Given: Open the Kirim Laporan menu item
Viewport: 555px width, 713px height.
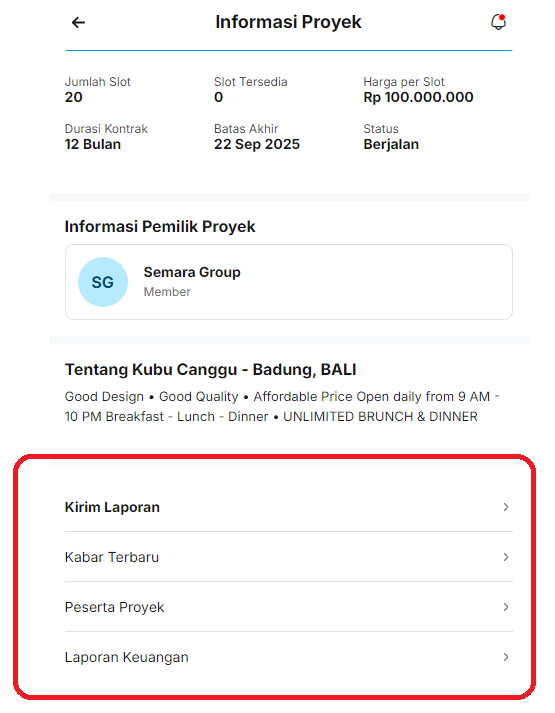Looking at the screenshot, I should (289, 507).
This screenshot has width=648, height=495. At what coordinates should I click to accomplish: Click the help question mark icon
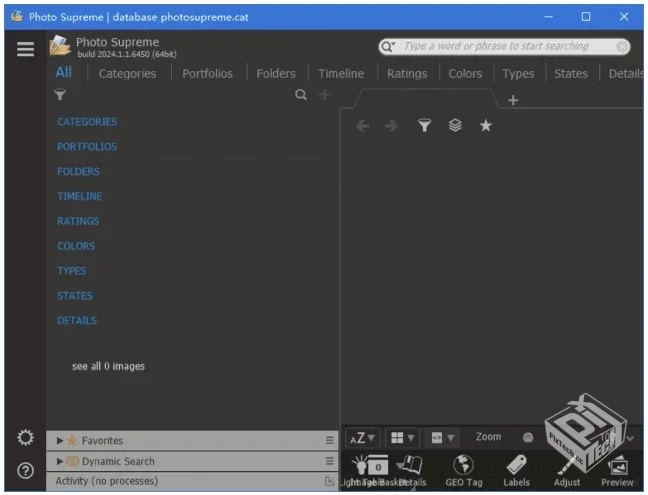pyautogui.click(x=25, y=471)
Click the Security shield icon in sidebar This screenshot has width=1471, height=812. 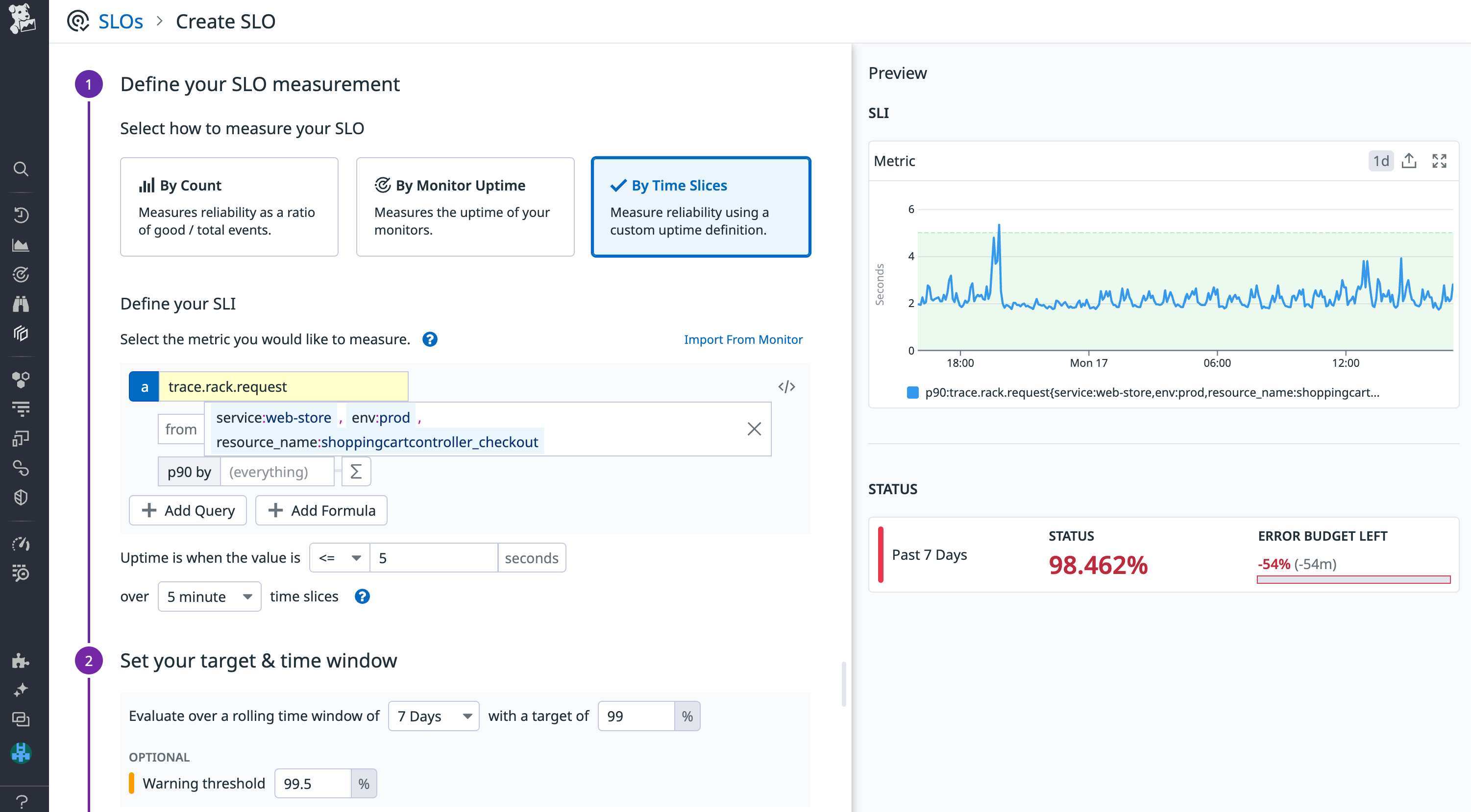pyautogui.click(x=21, y=497)
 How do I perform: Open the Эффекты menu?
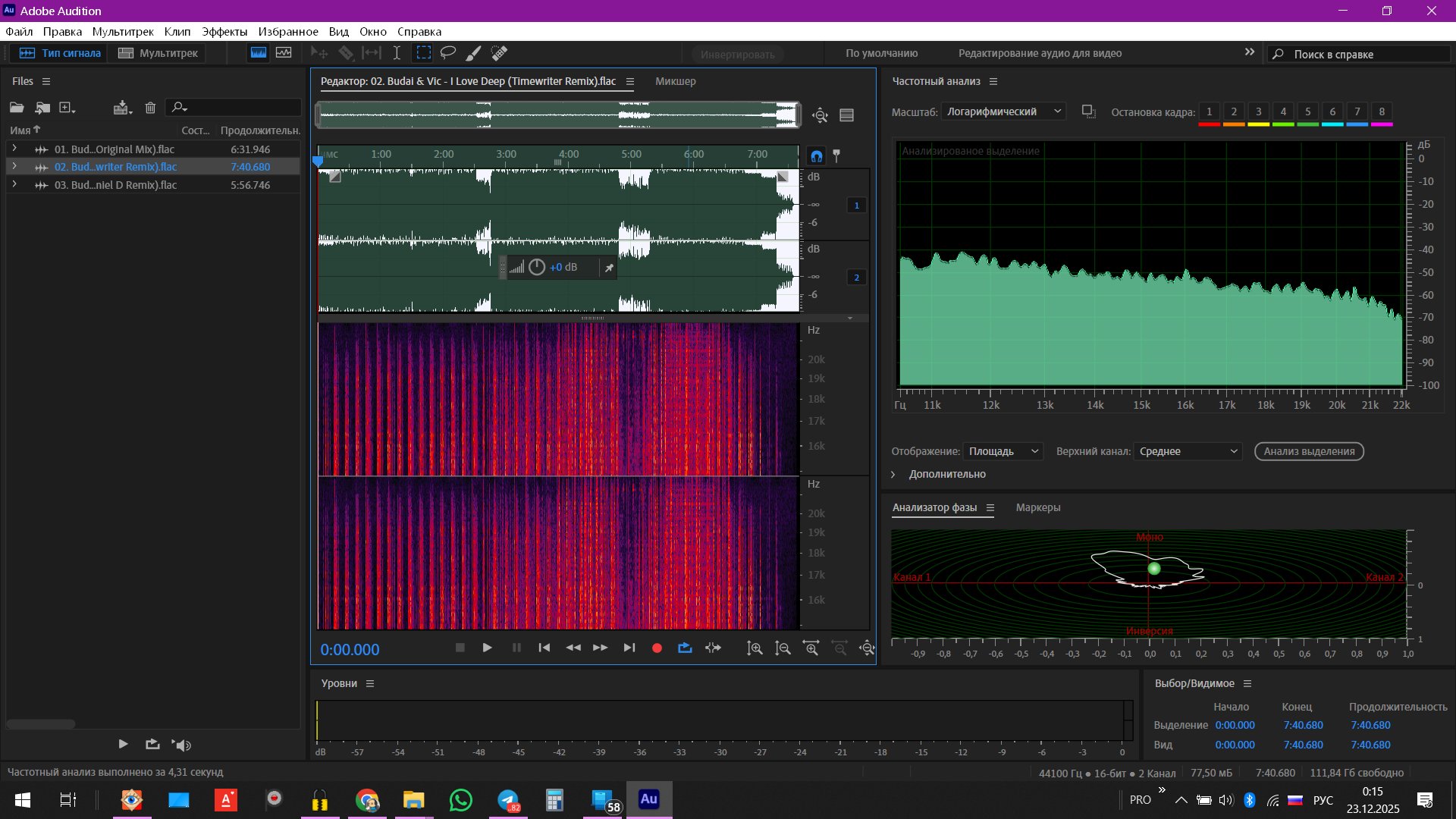coord(224,32)
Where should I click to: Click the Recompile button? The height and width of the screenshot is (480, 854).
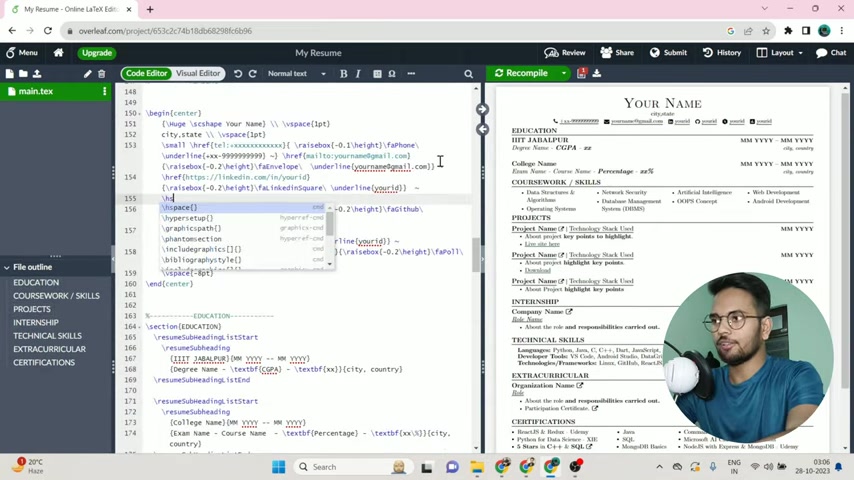[521, 73]
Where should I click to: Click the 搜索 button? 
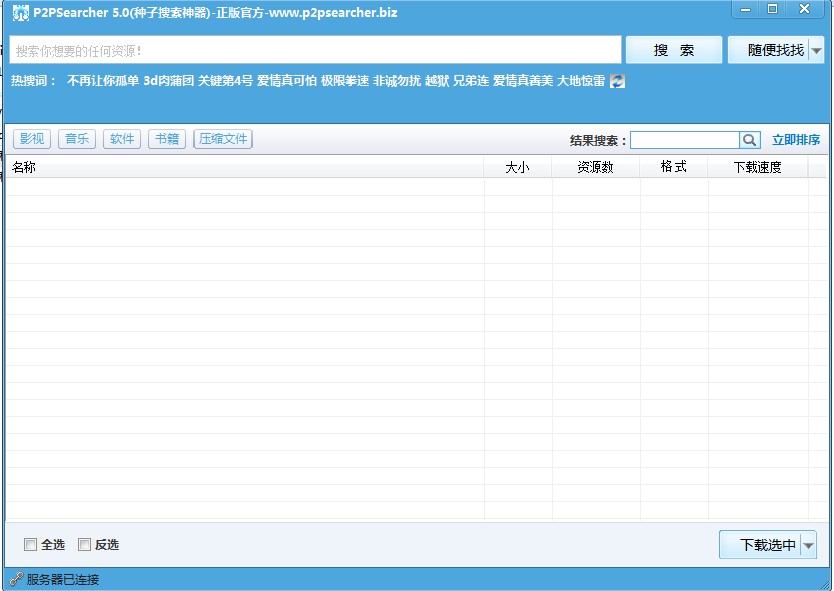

- - -

Render the lines from the one containing "How do I perform: Open the Эффекты menu?" through the end of the lines, inclusive, as a Markdown table with the columns No. and Line, giving each row a number. Skip blank lines and leave the pictures out.

> Task response:
| No. | Line |
|---|---|
| 1 |  How do I perform: Open the Эффекты menu? |
| 2 | coord(224,32) |
| 3 | Where should I click to: Click the Recompile button? The height and width of the screenshot is (480, 854). |
| 4 | [521, 73] |
| 5 | Where should I click to: Click the 搜索 button?  |